Take every line from the material that has the word "Collapse" in it.
"""
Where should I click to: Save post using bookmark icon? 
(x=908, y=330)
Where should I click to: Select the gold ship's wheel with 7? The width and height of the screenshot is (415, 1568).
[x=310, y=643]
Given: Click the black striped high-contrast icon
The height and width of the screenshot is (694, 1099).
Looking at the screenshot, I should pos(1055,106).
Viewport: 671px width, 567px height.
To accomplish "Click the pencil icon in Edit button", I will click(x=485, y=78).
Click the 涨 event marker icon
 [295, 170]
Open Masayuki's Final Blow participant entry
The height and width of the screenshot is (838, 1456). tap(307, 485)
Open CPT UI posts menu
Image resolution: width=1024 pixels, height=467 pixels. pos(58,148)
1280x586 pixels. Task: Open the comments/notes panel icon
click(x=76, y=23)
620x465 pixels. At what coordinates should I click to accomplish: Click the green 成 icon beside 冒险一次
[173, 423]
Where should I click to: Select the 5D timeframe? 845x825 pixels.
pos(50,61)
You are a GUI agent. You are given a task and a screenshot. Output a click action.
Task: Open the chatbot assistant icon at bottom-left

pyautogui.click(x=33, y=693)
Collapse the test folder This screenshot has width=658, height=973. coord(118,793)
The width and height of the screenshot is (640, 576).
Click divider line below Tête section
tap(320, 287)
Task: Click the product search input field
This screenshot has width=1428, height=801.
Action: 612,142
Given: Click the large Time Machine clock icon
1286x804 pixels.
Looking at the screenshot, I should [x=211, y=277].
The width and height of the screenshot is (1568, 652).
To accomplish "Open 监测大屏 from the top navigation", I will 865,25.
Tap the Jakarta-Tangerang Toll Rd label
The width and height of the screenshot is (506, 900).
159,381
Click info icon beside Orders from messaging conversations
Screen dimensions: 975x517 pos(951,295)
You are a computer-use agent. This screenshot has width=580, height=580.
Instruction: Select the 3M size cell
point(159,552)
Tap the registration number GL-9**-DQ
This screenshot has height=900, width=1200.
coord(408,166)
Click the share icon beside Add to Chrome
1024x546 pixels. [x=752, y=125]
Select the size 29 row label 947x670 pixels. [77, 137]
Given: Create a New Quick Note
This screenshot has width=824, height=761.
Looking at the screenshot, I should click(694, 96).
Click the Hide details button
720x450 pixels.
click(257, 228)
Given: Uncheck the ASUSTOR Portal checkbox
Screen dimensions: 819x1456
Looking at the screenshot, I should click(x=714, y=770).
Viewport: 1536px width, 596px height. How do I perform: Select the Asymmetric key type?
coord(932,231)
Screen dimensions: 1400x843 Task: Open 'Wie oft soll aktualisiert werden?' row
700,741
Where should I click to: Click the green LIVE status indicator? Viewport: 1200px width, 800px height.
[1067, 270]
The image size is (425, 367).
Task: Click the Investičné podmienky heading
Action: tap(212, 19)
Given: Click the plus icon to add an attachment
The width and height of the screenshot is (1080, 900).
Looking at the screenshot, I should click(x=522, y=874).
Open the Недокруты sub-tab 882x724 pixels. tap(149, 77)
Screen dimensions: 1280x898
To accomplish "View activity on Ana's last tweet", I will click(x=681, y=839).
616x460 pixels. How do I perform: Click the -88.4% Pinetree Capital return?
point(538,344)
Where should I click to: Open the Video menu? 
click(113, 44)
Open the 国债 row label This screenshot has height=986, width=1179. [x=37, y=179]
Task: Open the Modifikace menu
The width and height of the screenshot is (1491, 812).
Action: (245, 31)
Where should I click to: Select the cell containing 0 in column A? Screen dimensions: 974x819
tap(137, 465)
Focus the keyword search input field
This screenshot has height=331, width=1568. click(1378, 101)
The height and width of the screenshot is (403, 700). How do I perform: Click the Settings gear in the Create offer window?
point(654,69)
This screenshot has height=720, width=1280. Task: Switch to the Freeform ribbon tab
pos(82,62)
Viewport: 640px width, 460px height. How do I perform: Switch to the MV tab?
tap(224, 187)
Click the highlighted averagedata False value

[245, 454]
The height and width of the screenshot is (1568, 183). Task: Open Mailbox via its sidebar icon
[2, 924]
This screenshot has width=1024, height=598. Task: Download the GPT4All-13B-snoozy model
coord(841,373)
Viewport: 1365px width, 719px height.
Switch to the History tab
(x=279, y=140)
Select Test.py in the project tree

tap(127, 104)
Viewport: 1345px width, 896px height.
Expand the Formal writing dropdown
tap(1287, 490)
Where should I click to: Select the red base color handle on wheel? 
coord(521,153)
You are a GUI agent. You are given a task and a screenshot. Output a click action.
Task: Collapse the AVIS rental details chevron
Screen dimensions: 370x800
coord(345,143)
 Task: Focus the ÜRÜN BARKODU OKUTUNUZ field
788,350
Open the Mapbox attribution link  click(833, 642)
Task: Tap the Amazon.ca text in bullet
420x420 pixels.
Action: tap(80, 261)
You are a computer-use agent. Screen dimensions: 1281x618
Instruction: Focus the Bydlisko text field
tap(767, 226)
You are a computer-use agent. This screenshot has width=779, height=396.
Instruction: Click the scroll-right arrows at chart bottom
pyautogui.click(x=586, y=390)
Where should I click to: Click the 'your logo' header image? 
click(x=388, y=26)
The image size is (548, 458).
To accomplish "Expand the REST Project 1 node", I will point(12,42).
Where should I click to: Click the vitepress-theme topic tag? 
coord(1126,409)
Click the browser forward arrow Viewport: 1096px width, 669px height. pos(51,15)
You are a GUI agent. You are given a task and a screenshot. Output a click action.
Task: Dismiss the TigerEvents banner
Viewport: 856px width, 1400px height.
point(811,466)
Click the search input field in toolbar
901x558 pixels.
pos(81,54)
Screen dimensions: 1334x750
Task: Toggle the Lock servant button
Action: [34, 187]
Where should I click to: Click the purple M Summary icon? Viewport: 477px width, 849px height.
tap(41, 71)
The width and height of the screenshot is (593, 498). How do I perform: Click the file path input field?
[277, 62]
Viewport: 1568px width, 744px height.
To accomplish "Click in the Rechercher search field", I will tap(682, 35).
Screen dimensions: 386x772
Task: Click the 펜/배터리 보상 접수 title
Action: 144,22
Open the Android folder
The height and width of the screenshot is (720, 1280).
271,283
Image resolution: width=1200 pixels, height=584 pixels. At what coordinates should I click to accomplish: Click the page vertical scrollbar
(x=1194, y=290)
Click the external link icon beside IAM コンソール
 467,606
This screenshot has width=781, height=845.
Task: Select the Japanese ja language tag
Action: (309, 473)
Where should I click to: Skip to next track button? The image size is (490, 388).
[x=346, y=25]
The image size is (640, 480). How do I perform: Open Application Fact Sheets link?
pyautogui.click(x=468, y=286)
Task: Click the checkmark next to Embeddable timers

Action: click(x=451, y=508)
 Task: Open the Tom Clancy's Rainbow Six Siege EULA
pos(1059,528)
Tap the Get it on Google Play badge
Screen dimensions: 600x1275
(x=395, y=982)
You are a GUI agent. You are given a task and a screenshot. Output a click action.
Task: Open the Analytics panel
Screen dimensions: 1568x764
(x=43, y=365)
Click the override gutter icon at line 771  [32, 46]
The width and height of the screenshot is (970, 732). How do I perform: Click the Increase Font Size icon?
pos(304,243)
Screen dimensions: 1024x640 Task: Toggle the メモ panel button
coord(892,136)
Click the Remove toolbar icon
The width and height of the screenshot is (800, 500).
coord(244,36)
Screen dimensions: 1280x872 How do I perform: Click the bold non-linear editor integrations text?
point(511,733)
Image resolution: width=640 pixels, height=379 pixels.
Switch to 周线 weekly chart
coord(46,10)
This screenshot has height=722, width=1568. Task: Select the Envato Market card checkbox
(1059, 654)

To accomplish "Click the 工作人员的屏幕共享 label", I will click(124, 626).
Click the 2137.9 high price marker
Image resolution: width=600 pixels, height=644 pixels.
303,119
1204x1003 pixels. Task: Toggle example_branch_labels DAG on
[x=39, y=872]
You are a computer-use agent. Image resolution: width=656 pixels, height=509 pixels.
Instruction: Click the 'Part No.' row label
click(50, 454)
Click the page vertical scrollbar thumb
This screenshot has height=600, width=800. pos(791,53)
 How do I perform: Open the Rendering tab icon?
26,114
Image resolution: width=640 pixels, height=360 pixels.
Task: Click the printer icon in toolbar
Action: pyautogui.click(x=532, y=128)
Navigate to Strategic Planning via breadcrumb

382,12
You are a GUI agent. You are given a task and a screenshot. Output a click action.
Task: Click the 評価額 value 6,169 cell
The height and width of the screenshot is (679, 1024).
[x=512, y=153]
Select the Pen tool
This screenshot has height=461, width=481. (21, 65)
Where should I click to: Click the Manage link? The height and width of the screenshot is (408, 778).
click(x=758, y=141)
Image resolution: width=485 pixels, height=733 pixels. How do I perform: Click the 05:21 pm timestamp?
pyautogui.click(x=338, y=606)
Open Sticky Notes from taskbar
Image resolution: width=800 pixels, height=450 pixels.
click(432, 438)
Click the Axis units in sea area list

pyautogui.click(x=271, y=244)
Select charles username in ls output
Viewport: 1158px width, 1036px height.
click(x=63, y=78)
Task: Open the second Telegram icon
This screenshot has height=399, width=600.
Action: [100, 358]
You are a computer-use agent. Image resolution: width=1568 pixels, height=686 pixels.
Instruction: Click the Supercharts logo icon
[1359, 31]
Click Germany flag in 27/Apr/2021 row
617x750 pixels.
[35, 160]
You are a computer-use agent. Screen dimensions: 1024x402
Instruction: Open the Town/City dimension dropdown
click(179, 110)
"""
OUTPUT BELOW
Collapse the test folder This screenshot has width=658, height=973. coord(118,793)
Task: Collapse the AVIS rental details chevron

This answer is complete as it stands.